[EXCERPTED DATA Boundary: Start]

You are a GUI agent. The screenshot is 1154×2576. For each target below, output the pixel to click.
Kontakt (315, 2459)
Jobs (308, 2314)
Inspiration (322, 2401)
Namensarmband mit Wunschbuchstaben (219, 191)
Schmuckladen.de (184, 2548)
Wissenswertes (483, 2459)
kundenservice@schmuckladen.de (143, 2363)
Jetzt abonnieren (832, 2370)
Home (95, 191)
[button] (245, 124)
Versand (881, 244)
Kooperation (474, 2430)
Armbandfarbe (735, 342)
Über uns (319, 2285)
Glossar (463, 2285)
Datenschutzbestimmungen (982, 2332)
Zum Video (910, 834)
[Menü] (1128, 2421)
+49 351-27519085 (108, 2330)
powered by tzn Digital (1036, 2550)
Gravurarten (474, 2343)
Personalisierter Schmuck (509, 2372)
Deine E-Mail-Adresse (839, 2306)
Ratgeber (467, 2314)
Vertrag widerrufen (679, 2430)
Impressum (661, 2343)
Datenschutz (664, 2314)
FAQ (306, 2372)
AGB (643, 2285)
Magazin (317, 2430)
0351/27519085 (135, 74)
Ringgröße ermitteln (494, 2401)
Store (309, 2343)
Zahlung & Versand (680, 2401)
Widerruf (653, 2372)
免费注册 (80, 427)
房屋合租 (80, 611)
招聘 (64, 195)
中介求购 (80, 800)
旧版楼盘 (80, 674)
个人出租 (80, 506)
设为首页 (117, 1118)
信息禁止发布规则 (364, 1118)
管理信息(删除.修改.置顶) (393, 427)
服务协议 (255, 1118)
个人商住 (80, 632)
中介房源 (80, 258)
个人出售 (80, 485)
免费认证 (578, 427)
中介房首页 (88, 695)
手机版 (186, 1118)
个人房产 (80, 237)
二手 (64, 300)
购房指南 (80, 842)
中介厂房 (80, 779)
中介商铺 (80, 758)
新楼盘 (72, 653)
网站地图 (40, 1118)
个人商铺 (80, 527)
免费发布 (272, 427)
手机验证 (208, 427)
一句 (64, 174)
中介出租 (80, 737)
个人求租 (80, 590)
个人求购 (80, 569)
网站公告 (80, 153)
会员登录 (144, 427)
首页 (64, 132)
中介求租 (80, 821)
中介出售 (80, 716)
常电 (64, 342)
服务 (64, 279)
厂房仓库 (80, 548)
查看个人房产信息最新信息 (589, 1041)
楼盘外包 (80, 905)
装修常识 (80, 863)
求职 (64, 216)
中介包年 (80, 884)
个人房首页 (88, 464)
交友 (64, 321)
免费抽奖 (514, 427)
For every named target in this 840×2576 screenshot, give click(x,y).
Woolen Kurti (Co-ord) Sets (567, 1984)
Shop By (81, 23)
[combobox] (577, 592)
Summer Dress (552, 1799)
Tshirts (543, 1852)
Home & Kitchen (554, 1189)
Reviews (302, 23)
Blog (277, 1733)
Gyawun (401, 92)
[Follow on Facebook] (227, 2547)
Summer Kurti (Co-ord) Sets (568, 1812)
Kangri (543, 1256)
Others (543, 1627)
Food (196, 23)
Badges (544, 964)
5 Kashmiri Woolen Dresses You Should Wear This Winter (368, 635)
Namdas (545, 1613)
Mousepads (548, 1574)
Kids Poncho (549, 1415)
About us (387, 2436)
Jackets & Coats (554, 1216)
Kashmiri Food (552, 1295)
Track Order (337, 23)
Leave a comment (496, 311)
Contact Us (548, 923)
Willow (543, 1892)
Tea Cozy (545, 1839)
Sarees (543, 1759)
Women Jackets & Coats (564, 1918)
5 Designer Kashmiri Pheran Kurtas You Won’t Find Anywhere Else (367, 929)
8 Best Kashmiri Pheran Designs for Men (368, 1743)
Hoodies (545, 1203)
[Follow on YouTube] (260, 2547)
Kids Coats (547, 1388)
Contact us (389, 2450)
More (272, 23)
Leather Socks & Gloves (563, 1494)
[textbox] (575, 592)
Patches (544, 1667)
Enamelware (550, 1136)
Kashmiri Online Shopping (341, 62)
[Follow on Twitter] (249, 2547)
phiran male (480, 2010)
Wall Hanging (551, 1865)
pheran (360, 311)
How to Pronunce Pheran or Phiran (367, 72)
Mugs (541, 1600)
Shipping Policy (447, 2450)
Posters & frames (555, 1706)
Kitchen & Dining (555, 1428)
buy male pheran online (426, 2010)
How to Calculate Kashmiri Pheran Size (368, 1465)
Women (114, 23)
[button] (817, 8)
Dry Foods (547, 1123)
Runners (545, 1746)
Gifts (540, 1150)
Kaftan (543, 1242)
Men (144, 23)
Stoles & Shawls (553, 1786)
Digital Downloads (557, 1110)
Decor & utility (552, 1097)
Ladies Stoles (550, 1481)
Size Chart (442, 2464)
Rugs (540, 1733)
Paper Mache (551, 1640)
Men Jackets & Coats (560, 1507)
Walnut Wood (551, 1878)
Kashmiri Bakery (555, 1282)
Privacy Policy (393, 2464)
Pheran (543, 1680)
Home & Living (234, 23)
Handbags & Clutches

[EXCERPTED DATA Boundary: End]

PROBLEM TO SOLVE:
Where in the entries above does the word "Sets" appear? Copy each line that has it.

OUTPUT OF THE EXERCISE:
Woolen Kurti (Co-ord) Sets (567, 1984)
Summer Kurti (Co-ord) Sets (568, 1812)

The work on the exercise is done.